Thought for the Week: Love nurtures

Janet Scott reflects on an ecumenical trip to India

You are my friends if you do what I command you… This is what I command you: Love one another.  John 15:14 and 17

Quakers do not often have the chance to preach sermons but this was my text last year for the Sunday of the Week of Prayer for Christian Unity. I was in the diocese of Vellore, Church of South India, and ecumenism was the theme for all churches in the diocese. I was there as part of a group from Cambridgeshire Ecumenical Council, which has a link with the diocese. Ten of us were visiting to renew the covenant between us, a covenant that aims to build relationships through prayer, support and mutual learning. It is part of the way in which relationships between churches of the developed and the developing world are changing.

Vellore is in Tamil Nadu and away from the usual tourist areas. Its fort was occupied by the British during the Raj and still contains the only English medium church in the diocese. The town is proud that it was the earliest to seek independence through the Sepoy mutiny of 1806. During the nineteenth and early twentieth centuries there were many missions and missionaries in the area, mostly building hospitals and schools as well as churches. Names like Scudder, Arcot and Voorhees are still attached to institutions they founded. With Indian independence, the founding of the Church of South India brought together Anglicans, Methodists, Presbyterians and Baptists into one united church, which took over many of the mission institutions and began to run them, as well as starting new social projects.

The change from being a mission recipient to a mission partner is long and difficult. The diocese still relies heavily on funding from overseas for some of its projects. This is not only from the historic sources; churches in South Korea are taking an interest in funding, especially the building of new churches. We have not seen our role as financial, though we do give small sums to provide scholarships to enable young people from the poorest homes to receive training, mostly as nurses, midwives or teachers. We try to encourage the church in its mission to the poorest of the poor.

+++++

Assigned task 1: Can you quote the reflection on the India trip from "Janet Scott reflects" up to and including "world are changing."?
Assigned task 2:
Answer these questions from the reflection on the India trip:
(a) How many people from the Cambridgeshire Ecumenical Council group visited the diocese?
(b) In what year did the Sepoy mutiny take place?
(c) Churches in which country are taking an interest in funding new church buildings?

+++++

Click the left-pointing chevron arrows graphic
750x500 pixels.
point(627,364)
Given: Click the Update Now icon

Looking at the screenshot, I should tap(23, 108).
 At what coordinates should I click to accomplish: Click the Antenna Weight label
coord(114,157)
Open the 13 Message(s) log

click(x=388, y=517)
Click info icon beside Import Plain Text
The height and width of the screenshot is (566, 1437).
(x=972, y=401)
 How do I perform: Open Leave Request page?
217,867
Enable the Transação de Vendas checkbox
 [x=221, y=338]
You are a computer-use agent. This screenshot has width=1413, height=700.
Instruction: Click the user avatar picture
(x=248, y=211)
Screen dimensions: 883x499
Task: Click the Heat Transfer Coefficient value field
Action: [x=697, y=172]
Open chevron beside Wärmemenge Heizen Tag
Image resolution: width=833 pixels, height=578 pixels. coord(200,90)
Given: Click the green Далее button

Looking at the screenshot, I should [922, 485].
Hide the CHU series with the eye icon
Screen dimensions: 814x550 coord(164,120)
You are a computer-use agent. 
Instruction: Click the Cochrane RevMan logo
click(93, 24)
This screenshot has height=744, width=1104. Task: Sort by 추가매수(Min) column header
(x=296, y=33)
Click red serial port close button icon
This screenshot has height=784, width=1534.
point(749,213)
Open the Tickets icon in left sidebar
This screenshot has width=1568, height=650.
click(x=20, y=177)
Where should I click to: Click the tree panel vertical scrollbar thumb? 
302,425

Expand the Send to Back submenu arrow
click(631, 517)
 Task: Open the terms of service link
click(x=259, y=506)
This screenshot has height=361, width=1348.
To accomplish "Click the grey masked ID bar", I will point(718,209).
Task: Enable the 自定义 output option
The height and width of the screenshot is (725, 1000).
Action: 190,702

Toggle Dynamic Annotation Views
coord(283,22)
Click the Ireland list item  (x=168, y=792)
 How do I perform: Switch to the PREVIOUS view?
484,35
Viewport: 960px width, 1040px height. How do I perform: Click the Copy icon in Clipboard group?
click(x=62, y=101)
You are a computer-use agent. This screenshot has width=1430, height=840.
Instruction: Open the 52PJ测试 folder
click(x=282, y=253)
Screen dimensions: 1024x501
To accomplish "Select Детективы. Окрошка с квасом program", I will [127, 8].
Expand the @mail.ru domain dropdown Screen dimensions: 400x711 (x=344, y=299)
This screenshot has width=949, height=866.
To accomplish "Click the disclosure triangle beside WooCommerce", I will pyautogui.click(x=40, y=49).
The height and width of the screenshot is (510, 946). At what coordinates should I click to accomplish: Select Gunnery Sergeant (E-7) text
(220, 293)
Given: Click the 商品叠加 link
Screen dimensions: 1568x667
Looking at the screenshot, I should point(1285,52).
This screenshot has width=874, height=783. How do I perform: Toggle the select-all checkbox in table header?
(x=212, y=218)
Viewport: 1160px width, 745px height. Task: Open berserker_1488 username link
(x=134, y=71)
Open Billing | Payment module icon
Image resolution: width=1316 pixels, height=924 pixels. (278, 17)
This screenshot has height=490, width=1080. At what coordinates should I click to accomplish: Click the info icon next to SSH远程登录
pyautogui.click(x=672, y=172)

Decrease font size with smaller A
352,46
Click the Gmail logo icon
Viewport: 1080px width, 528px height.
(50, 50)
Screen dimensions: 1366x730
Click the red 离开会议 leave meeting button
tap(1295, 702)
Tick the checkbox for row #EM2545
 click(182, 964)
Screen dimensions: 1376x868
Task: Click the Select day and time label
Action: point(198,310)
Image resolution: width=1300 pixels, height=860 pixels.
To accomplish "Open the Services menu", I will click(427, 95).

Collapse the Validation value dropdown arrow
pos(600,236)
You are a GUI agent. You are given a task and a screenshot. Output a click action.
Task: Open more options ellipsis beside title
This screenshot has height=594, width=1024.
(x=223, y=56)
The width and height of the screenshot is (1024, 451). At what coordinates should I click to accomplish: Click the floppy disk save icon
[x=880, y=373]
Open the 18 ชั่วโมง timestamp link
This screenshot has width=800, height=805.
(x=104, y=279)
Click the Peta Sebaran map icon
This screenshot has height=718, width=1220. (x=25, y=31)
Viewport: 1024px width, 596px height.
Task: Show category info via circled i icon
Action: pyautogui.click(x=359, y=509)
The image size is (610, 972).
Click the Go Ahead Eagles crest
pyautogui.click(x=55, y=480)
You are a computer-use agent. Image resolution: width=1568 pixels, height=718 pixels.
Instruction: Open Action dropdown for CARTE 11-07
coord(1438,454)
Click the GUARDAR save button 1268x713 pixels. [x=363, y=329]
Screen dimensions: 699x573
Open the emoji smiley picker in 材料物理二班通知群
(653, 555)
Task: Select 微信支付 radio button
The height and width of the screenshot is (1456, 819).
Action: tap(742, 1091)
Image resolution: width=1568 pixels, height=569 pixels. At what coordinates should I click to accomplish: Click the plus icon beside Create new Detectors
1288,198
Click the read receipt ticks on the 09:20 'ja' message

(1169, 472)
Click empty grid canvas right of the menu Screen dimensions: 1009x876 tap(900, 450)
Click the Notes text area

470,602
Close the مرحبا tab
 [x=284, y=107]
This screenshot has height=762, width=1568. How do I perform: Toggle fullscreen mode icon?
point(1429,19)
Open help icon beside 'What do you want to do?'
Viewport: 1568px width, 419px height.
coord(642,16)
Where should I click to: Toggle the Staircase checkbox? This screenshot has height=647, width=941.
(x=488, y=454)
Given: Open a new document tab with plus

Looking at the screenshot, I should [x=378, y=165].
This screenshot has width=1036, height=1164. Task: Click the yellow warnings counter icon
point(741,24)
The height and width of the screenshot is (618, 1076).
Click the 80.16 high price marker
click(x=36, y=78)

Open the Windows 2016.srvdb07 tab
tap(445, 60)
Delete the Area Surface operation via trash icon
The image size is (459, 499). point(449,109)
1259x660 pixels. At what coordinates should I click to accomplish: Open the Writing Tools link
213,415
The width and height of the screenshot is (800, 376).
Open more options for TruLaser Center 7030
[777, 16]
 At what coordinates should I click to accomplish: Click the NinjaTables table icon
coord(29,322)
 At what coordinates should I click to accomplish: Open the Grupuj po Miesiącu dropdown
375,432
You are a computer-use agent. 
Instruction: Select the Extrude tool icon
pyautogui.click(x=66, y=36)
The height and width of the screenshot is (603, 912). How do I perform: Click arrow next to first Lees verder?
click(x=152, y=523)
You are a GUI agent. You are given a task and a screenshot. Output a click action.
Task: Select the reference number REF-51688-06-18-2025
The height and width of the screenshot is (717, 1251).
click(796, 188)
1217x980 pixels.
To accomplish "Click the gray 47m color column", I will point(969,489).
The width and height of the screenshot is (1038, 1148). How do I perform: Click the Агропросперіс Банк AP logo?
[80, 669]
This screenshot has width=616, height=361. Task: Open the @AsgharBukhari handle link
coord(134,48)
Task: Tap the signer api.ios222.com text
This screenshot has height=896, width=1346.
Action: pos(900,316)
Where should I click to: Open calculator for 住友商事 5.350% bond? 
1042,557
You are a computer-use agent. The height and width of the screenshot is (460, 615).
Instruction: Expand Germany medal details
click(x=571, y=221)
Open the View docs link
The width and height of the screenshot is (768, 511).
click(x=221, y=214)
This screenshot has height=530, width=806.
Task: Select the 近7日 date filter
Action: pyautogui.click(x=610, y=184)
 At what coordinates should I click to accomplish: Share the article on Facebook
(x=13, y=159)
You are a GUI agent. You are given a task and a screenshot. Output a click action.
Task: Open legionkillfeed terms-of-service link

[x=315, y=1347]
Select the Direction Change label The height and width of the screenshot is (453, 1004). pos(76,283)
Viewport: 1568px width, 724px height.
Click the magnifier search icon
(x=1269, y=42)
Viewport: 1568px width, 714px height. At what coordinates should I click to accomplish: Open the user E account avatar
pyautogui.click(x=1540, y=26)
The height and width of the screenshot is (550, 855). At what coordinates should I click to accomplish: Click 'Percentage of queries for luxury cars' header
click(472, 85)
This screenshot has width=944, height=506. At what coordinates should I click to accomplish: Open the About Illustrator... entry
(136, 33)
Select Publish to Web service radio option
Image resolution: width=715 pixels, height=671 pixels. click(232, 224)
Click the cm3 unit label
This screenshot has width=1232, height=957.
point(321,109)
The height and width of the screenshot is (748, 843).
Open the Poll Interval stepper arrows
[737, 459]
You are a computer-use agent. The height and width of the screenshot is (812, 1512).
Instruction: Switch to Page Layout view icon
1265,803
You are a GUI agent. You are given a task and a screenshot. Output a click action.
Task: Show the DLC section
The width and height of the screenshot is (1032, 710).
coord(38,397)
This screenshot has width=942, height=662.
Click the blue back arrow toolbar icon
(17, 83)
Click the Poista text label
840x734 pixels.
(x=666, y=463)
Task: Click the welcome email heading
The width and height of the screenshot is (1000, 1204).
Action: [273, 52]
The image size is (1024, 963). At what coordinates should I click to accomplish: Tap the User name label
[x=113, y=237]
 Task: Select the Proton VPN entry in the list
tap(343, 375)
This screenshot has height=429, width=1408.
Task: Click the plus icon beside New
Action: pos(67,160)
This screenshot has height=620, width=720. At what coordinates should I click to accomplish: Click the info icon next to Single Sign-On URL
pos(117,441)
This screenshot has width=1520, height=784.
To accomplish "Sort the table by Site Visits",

+++++

Exercise solution 1:
Janet Scott reflects on an ecumenical trip to India

You are my friends if you do what I command you… This is what I command you: Love one another.  John 15:14 and 17

Quakers do not often have the chance to preach sermons but this was my text last year for the Sunday of the Week of Prayer for Christian Unity. I was in the diocese of Vellore, Church of South India, and ecumenism was the theme for all churches in the diocese. I was there as part of a group from Cambridgeshire Ecumenical Council, which has a link with the diocese. Ten of us were visiting to renew the covenant between us, a covenant that aims to build relationships through prayer, support and mutual learning. It is part of the way in which relationships between churches of the developed and the developing world are changing.

Exercise solution 2:
(a) Ten
(b) 1806
(c) South Korea